No entanto, há uma prática que, tendo o aval de Jesus Cristo e dos apóstolos, é recomendada aos cristãos de todas as denominações: a oferta. Qual a diferença entre dízimo e oferta? Enquanto o primeiro é obrigatoriamente estabelecido como 10% dos rendimentos (a própria palavra “dízimo” significa isto), a oferta pode variar de acordo com a disposição do coração de quem dá (2Coríntios 9,7[3]), pois não vale a quantidade, mas a alegria e a abertura de coração. O fiel fica desobrigado de dar 10% dos rendimentos sem deixar de se sentir na responsabilidade de contribuir com a Igreja de Cristo[4] em suas necessidades temporais e espirituais. Sobre esta última questão, o Catecismo da Igreja Católica afirma que os fiéis “devem ir ao encontro das necessidades materiais da Igreja, cada um conforme as suas próprias possibilidades” (parágrafo 2043). Esta realidade é tratada à luz do episódio relatado em Lucas 21,1-4, no qual uma viúva dá duas moedas ao tesouro do Templo enquanto muitos ricos davam grandes somas, e Jesus aprova a oferta da mulher como sendo superior a dos outros, pois ela teria dado tudo o que tinha ao passo que os demais davam do que lhes sobrava.
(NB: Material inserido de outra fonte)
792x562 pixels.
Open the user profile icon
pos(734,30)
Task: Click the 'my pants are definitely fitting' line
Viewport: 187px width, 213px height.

Obviamente, nada impede que um cristão queira dar 10% de seus rendimentos à igreja, porém este cristão não precisa fazê-lo porque o Antigo Testamento manda ou como “moeda de troca” (ele dá o dízimo e Deus dá a bênção), visto que não estamos mais debaixo da Lei de Moisés e sim da soberana Lei de Cristo. A oferta dada (independente do valor ou da porcentagem dos rendimentos) está dentro da pregação da Igreja de Cristo como forma de socorrer os mais pobres (os capítulos 8 e 9 de 2Coríntios abordam esta questão), de manter os pregadores do Evangelho (1Coríntios 9,14) e ajudar a Igreja a se manter neste mundo com seus trabalhos materiais e espirituais.
Referências bibliográficas
A Bíblia de Jerusalém. São Paulo: Sociedade Bíblica Católica Internacional e Paulus, 1994.
Catecismo da Igreja Católica. São Paulo: Loyola, 2004.
INSTITUTO CRISTÃO DE PESQUISAS. Bíblia Apologética de Estudo. Jundiaí: ICP, 2011.
SOCIEDADE BÍBLICA DO BRASIL. A Bíblia Sagrada. São Paulo: SBB, 2005. Tradução de João Ferreira de Almeida.
[1] O local onde ficava a Arca da Aliança e onde os sacerdotes serviam nos cultos a Iahweh.
[2] A palavra “gafanhoto” aparece no lugar de “devorador” na tradução da “Bíblia de Jerusalém” e o sentido de “devorador” como praga de plantações é atestado pela “Bíblia Apologética de Estudo”.
[3] “Cada um contribua segundo propôs no seu coração; não com tristeza ou por necessidade; porque Deus ama ao que dá com alegria” (tradução de João Ferreira de Almeida).
[4] A expressão “Igreja de Cristo” não se refere a nenhuma denominação cristã, mas a todos aqueles que se unem a Cristo e com ele formam um só Corpo (Catecismo da Igreja Católica, parágrafos 787 a 796).